Without a degree of profiling, the entire process becomes immediately hopeless. If security forces must pretend that they don't know what they do know, which is that the most likely suspects are Arab, they will dissipate limited resources very quickly. The likely population must be targeted. It must also be understood that this will inevitably lead to excesses. Overzealousness and stupidity are as present in the FBI as in any public or private entity. There will inevitably be cases in which reasonable and decent boundaries are overstepped.
There will be an inevitable pushback from the targeted community. There will also be a pushback from other sectors of society as the inconvenience and cost of security is recognized. It is not clear that, over time, American society is capable of accepting the limitations of increased security. This will be particularly true if the tempo of operations remains at current levels and we see one major action per year. As Sept. 11 drifts into the past and if attacks abate, the sense of urgency needed for the security may dissipate.
Conclusion
In some important ways, operations in the North American theater will be the most difficult to carry out. Sealing off the continent is a daunting task, even with seamless cooperation from Mexico and Canada. Most difficult of all will be determining conclusively whether there are any other forces operating here and liquidating them if there are.

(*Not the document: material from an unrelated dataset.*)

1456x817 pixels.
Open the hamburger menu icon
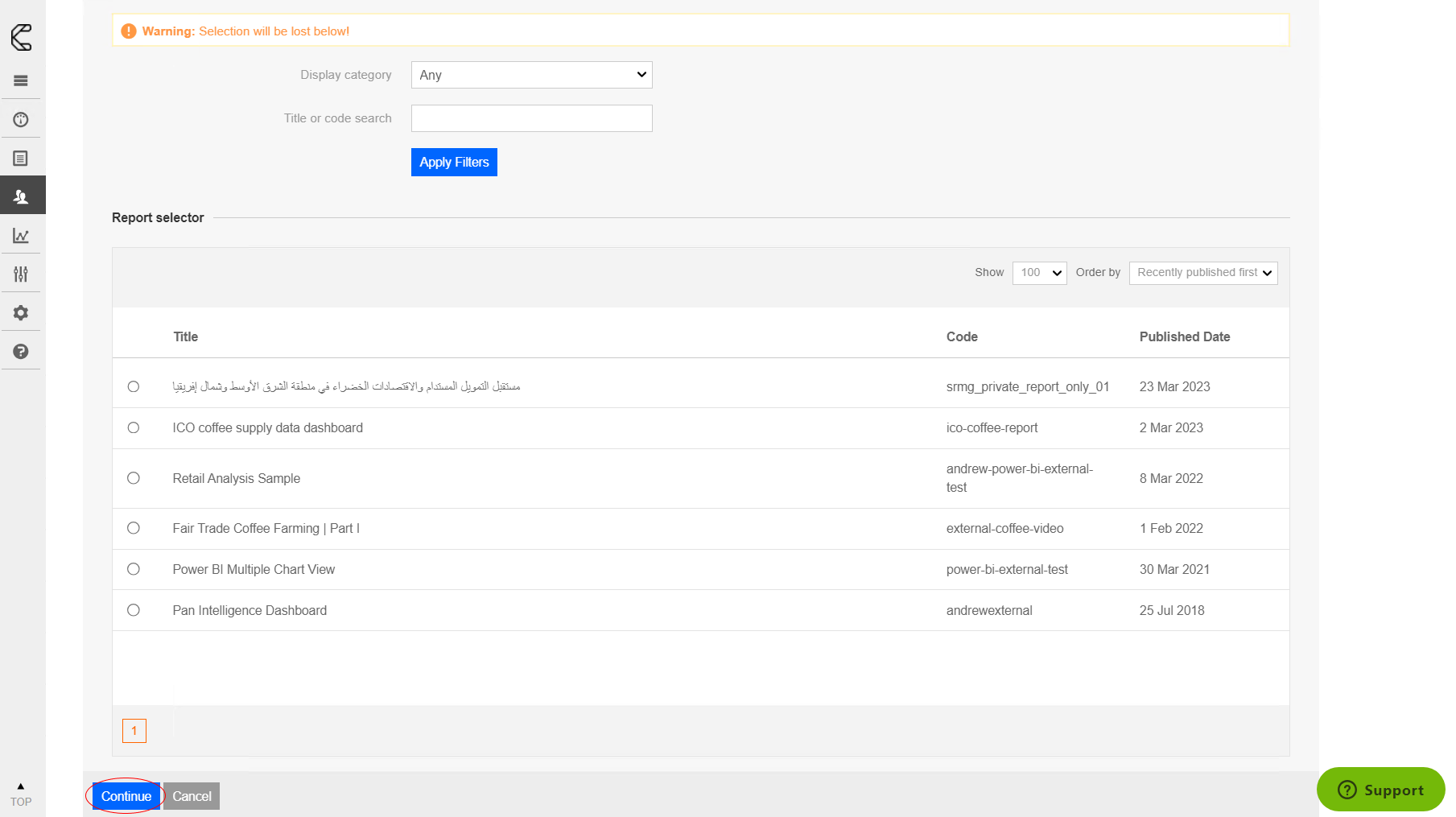pos(21,80)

It is not clear that the first group had definitive knowledge of follow-on groups. It is not clear that conventional investigations will uncover more than the remnants of the first group. Indeed, it seems that the most important information for fighting the war in North America will have to be gathered outside of North America, in what we call the intercontinental theater of operations -- the back alley intelligence war -- where someone, somewhere, might know what is needed.

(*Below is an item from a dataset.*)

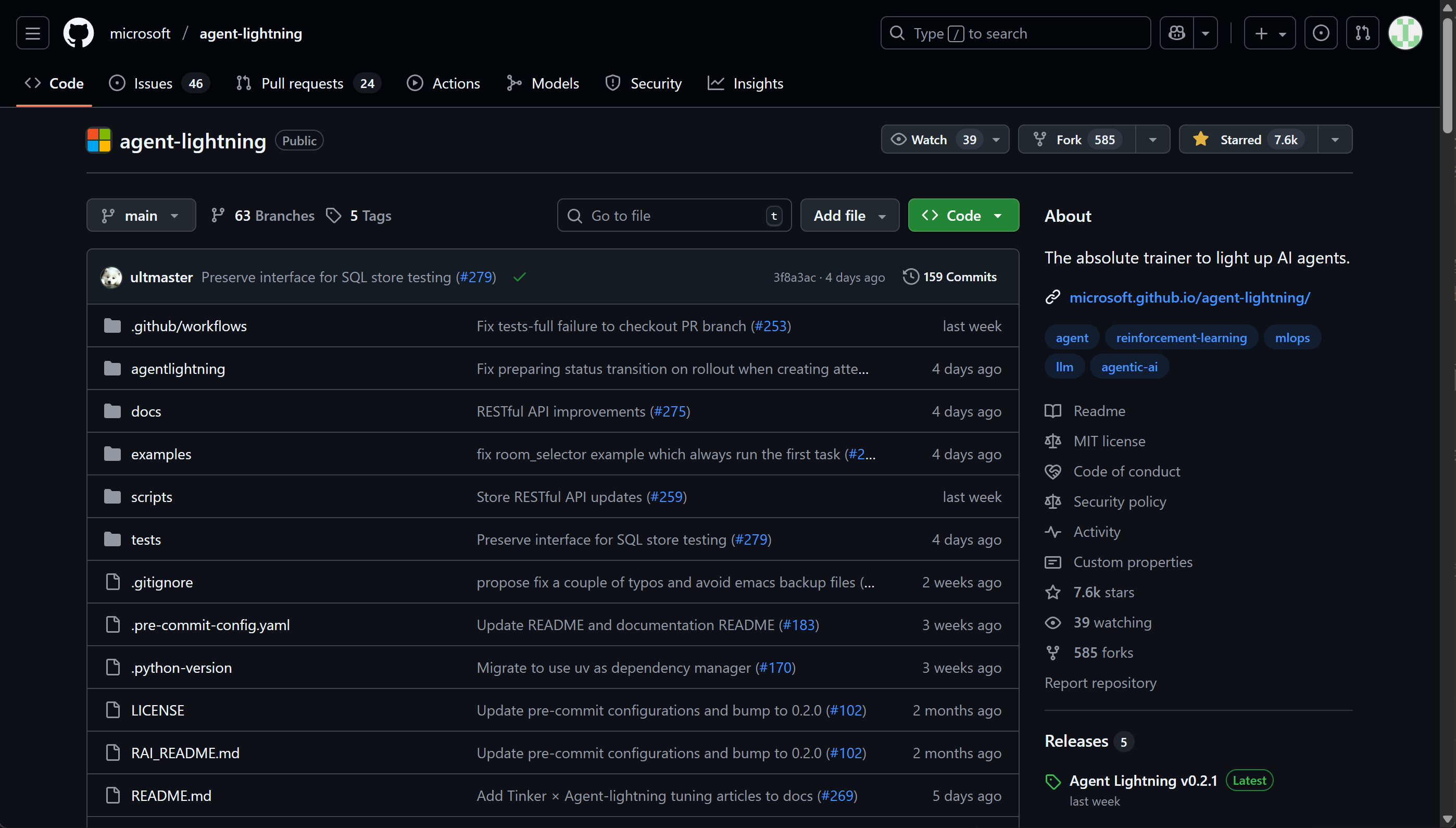This screenshot has width=1456, height=828.
Task: Switch to the Issues tab
Action: click(x=154, y=84)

In the meantime, Al-Qa'ida, if its units are in place, retain the advantage of stealth, and therefore the advantage of determining the time, place and tempo of operations. It is imperative that this advantage be taken from them. It is not clear how the advantage can be seized, or as important, whether seizing the advantage will trigger a more intense response.
We have managed to round up hundreds of Islamic malcontents through a big game of "Six Degrees of Separation" and, golly gee, most of them had something to do with some aspect of this operation. That does not sound like a world-class compartmentalization of knowledge. Yet, because we let our airports become cesspools of political hackdom and corruption, and our LEAs highest accomlishment to date was burning a bunch of 7th Day Adventist heretics in the Texas desert, we get 7000 dead people and Lower Manhattan in ruins. If the only dead were the towelheads and our LEA buffoons they would just deserve each other.
Bottom line: STRATFOR is making these people out to be smarter than they are, and boy were we dumb!
While the Terrorists Plotted, CIA Officers Were Making "Diversity Quilts"
So it appears that the CIA officers were working on their "diversity quilts" while Bin Laden's operatives were working on their pilot's licenses. Like I said earlier.....what a friggin' joke.
In the meantime, Al-Qa'ida, if its units are in place, retain the advantage of stealth, and therefore the advantage of determining the time, place and tempo of operations. It is imperative that this advantage be taken from them.